Google hat sich 2011 mit Motorola Zeit gekauft
2,5 Jahre später kann man sagen, dass die Verteidigungsstrategie indes aufgegangen ist. Androids Marktanteil liegt bei monopolartigen 80 Prozent, während Apples iOS mit gerade noch 15 Prozent zum Nischenprodukt zurückgefallen ist. Motorolas Patente haben nun nicht gerade einen Siegeszug in den Gerichten hinterlassen, allerdings blieb Google weitgehend von Mammut-Prozessen verschont, wie sie sich Apple und Samsung seit Anfang des Jahrzehnts liefern.
Für Google sind die Verluste mit Motorola vernachlässigbar
In anderen Worten: Google hat sich 2011 mit Motorola Zeit gekauft.
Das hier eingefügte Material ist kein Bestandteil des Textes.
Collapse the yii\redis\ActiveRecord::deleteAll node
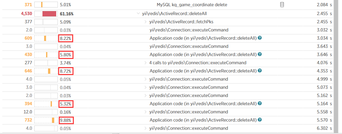This screenshot has width=342, height=134. [139, 14]
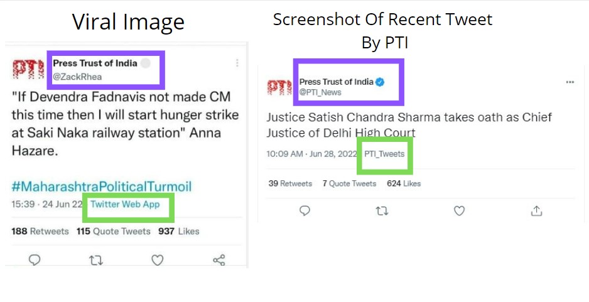Screen dimensions: 589x302
Task: Share the Anna Hazare tweet via share icon
Action: click(219, 259)
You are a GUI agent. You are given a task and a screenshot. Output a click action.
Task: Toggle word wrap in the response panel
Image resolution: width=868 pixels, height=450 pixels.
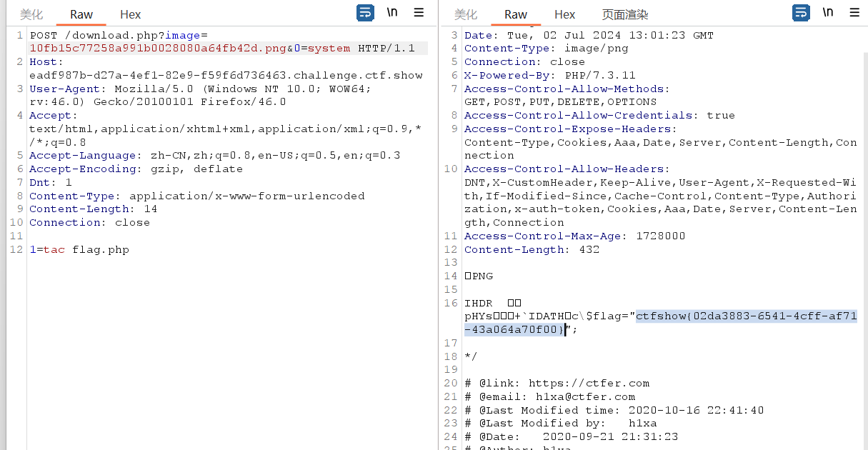click(x=802, y=13)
Legt man die eigene Bewertung des Internetriesen für die in Mountain View verbliebenen Patente zugrunde, die bei angeblich 5,5 Milliarden Dollar liegen soll, würde sich das rechnerische Minus auf 1,75 Milliarden Dollar reduzieren – die Umstrukturierungskosten einmal nicht mitgerechnet.
Angesichts der Barbestände von inzwischen über 80 Milliarden Dollar und eines Börsenwertes von nunmehr enormen 375 Milliarden Dollar sind die Buchverluste für Google vollkommen vernachlässigbar. Es ging vielmehr darum, dem ärgsten Rivalen – Apple – in der Honig-und-Nektar-Periode der Smartphone-Verkäufe das Leben so schwer wie möglich zu machen und die Verbreitung des mobilen Betriebssystems nicht zu gefährden.
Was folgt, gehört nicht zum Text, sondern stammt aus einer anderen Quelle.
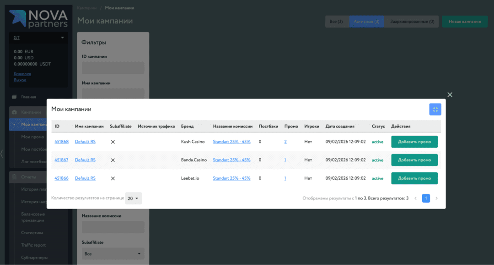Image resolution: width=494 pixels, height=265 pixels.
Task: Open results per page dropdown showing 20
Action: tap(133, 199)
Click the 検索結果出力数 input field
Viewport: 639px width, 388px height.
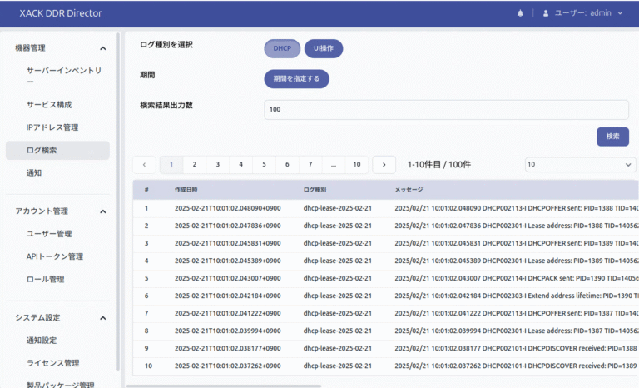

Zeitenwende: Google könnte Apple bald an der Börse überrunden
2,5 Jahre später kann man den Motorola-Verkauf als Siegesverkündung verstehen – der weltgrößte Internetkonzern braucht die sperrige Handy-Tochter schlicht nicht mehr. Google hat auch so gewonnen: Der Smartphone-Markt hat seinen Sättigungsgrad erreicht wie die jüngsten Quartalszahlen von Apple und Samsung eindrucksvoll dokumentieren – Microsofts Nokia-Übernahme wirkt da wie ein Anachronismus.
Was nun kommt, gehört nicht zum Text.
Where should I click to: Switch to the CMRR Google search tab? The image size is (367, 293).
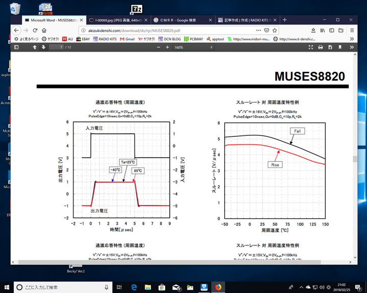click(178, 20)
Apple und Samsung sind mit Rückzugsgefechten beschäftigt und dürften in den kommenden Jahren in verzweifelte Verteidigungskriege ihres Kerngeschäfts verstrickt werden, während Google mutmaßlich mit den großen Zukunftsinnovationen aufwartet: Google Glass, die digitale Kontaktlinse und das selbstfahrende Auto. Die Wachablösung an der Wall Street scheint nur noch eine Frage der Zeit: 65 Milliarden trennen Apple und Google nur noch – in der Spitze waren es mal über 250 Milliarden Dollar.